Di sekolah tempat saya mengajar, program Makan Bergizi Gratis (MBG) memasuki minggu kedua. Sejak pada hari pertama, sekolah mengelola pelaksanaannya agar memberi nilai tambah bagi siswa.
Tak sekadar siswa mendapat makanan (jasmani) secara gratis. Tetapi, sekolah mengelolanya agar mereka mendapat asupan spiritual, mental, dan sosial.
Tentu demikian juga di sekolah lain, yang sudah menerima MBG. Sekolah pasti menatanya agar siswa tak sekadar mendapat MBG. Tetapi, ada nilai yang memungkinkan dimiliki oleh siswa sebagai pengembangan dari MBG.
Karenanya, di beberapa sekolah, sejak hari pertama siswa dilibatkan langsung dalam melayani teman, bahkan sekolah dan rekanan yang menyediakan makanan.
Prinsipnya, pelibatan ini memudahkan dan membuat pihak lain merasa nyaman. Juga, bagi siswa sendiri menjadi pribadi yang kualitas nilai spiritual, mental, dan sosialnya semakin meningkat.
Misalnya, dalam segmen nilai spiritual siswa. Yang, biasanya mereka harus menyediakan sendiri makanan, bisa membawa dari rumah atau membeli, untuk dinikmati saat istirahat; sekarang mereka hanya menerima lantas menikmatinya.
Siswa dapat saja menikmati MBG dengan lahap.
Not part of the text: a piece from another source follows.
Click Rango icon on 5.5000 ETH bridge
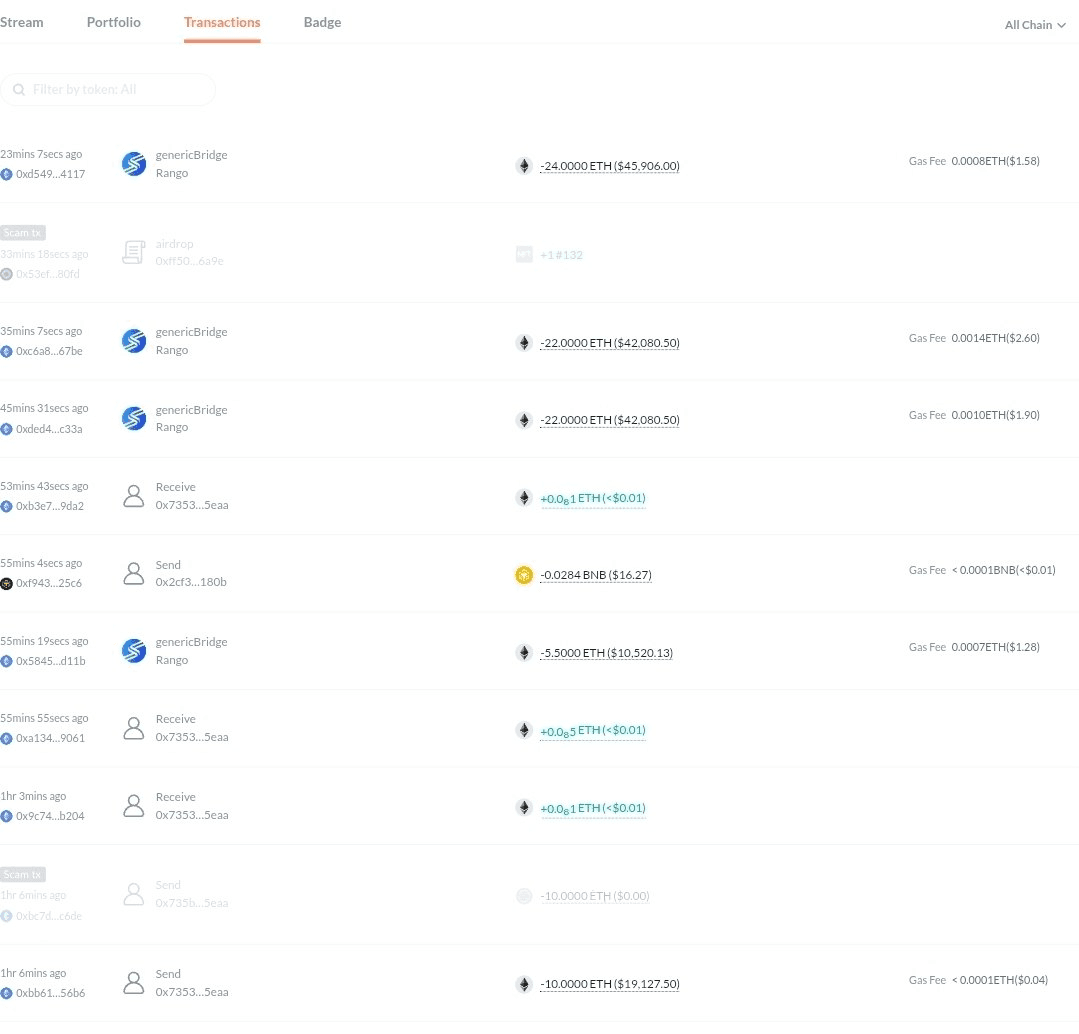Viewport: 1079px width, 1034px height. point(133,651)
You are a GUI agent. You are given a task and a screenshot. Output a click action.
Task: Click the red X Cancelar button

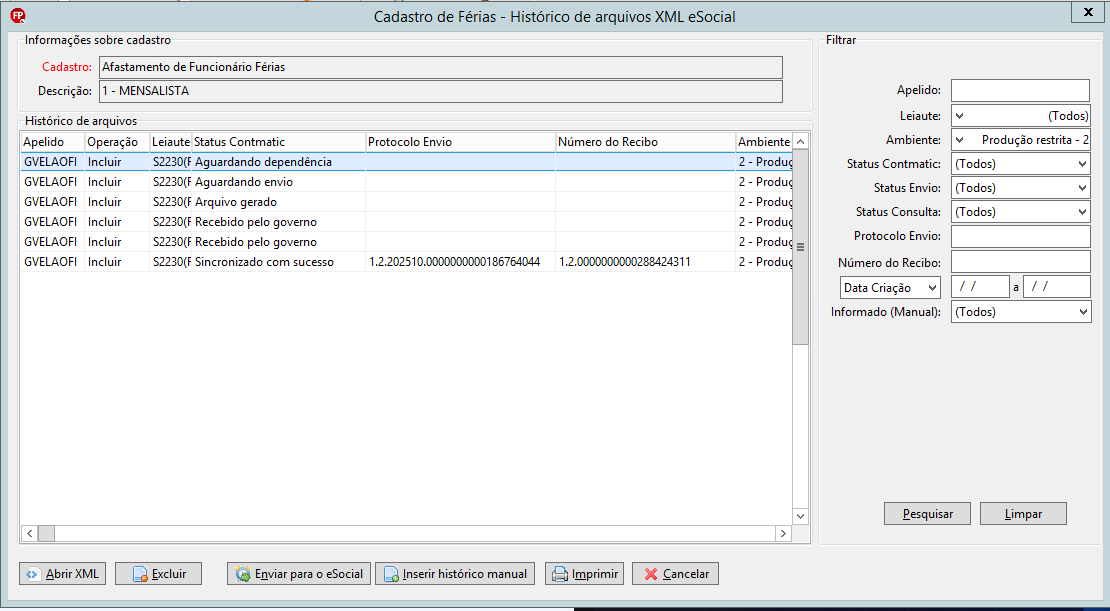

Bersyukur kepada Tuhan karena MBG sudah disediakan oleh pemerintah. Sehingga, siswa tak perlu mengeluarkan uang untuk membeli makanan. Atau, siswa juga tak perlu menyiapkan dari rumah.
Tetapi, sangat mungkin ada siswa yang tak mau menikmati MBG. Faktornya, bisa saja kondisi tubuhnya kurang fit sehingga kurang berselera. Mungkin masih kenyang. Atau, memang kurang cocok dengan menu termaksud.
Untuk mengarahkan siswa tetap memiliki rasa syukur mengenai MBG, maka sebagian sekolah meminta siswa membawa tempat makanan. Hal ini dimaksudkan agar MBG yang tak dimakan tetap dapat diselamatkan. Dan, dibawa pulang.
Siapa tahu saat sudah berada di rumah, muncul selera untuk menikmatinya. Atau, sekurang-kurangnya dapat dinikmati oleh orang yang ada di rumah. Sekalipun tindakan ini salah. Sebab, MBG di sekolah memang untuk siswa, bukan untuk yang lain.